- [TASK DESCRIPTION]: Copy the data that follows exactly. Include no pictures.

- [Dataset entries]:
+ + + + +
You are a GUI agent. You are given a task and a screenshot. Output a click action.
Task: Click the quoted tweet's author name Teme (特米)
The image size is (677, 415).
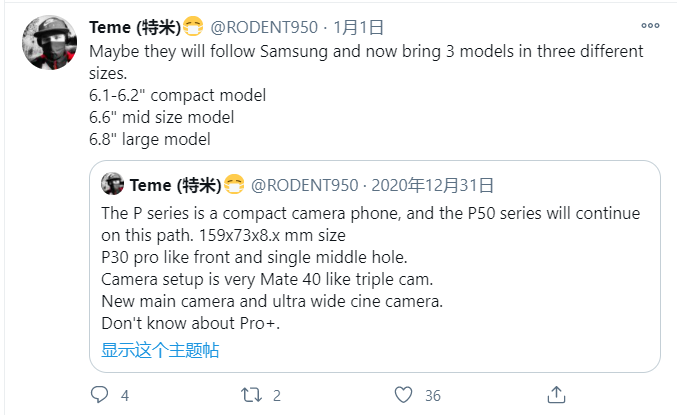[x=175, y=185]
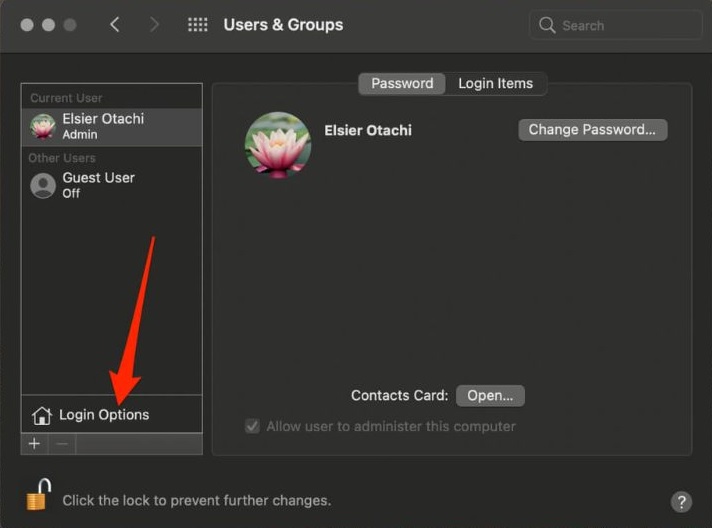Click the Guest User silhouette avatar
This screenshot has height=528, width=712.
(43, 185)
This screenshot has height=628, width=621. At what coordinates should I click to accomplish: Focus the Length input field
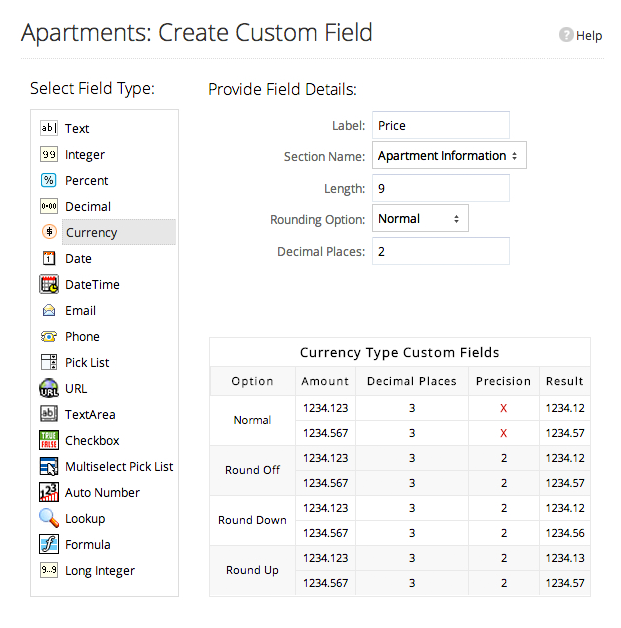(x=440, y=188)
+ + + + +
- [SOLUTION TO THIS PROBLEM]:
You are a GUI agent. You are given a task and a screenshot. Output a click action.
Task: Click the quoted tweet's author name Teme (特米)
The image size is (677, 415).
[x=175, y=185]
Click the Guest User silhouette avatar
This screenshot has height=528, width=712.
(43, 185)
This screenshot has height=628, width=621. At what coordinates should I click to accomplish: Focus the Length input field
(x=440, y=188)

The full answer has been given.